Fact: For the majority of health care providers in the US, most of the historical patient narrative exists in paper form.  There are 1.2 billion new documents created annually in health care, and that number is predicted to grow despite the increasing adoption of EMR software designed to make hospitals and practices paperless.  This is the primary business driver for the dramatic growth in sales of document scanning technology over the last several years.  But there is a major difference between simply making images of documents versus turning them into “actionable” or useable data.  Capturing the full patient narrative from these document images requires applying a contextual framework in order to make them meaningful. And the process to do so needs to be quick and easy, or it will not fit in a busy clinical setting.

Attachments are NOT “Actionable” Data

Once upon a time, the idea of being able to search the Internet for images seemed like a monumental leap forward in technology.  Nowadays, the reality is that anyone who has ever used Google to search for a picture understands that there is no sophisticated image processing software operating behind the scenes — the images are being searched by contextual data that is associated with the image file.

This same concept applies to charts that have been scanned into an EMR system.  If you simply “attach” images to patient records using legacy document linking methods (similar to email attachments), the information in the document itself will not be “actionable” or searchable.  Instead, you must have a way to assign contextual information to that document image – patient first name, patient last name, date of birth, medical record number, date of service – before it can be used in a meaningful way.

Seek Solutions Based on Established Industry Standards

The power an industry standard can have is easy to demonstrate: imagine if every mobile phone manufacturer used the same type of charger for their phones.  How many inconveniences would be avoided?  How many lost chargers would find new homes?

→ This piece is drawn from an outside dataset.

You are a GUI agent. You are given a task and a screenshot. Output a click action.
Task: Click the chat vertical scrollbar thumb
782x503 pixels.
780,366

This is the same vision as interoperability, although perhaps on a grander scale.  The federal government wants all certified EMR software products on the market to be able to communicate with one another by 2014. Imagine the current technology barriers that would overcome!

Although stage 2 requirements for meeting meaningful use have yet to be released, one thing is for certain: interoperability of systems will be at the core. In order to achieve this, standards are being created by stakeholders within the industry.  Standards like the Continuity of Care Document (CCD) and Clinical Document Architecture (CDA) have been designed with the purpose of interoperability in mind. These open standards allow for a logical path to data exchange by being universal across all technology vendors —  much like having a universal charger for all mobile phones.

If You Do Nothing Else, Do This Now

When faced with an enormous decision —  like choosing which technology investment makes the most sense for your organization — it can often be challenging to know exactly where to begin.  The good news with the task of going paperless, the obvious starting point is the purchase of document scanners.  However, before you dedicate any budget to scanning hardware, make certain that you have a solution designed not only to address the “paper problem,” but to preserve the full patient narrative those pages represent.  It takes completing this critical first step before any downstream decisions can be made about interoperability or meaningful use, or else care providers risk losing up to 60% of a patient’s complete medical history.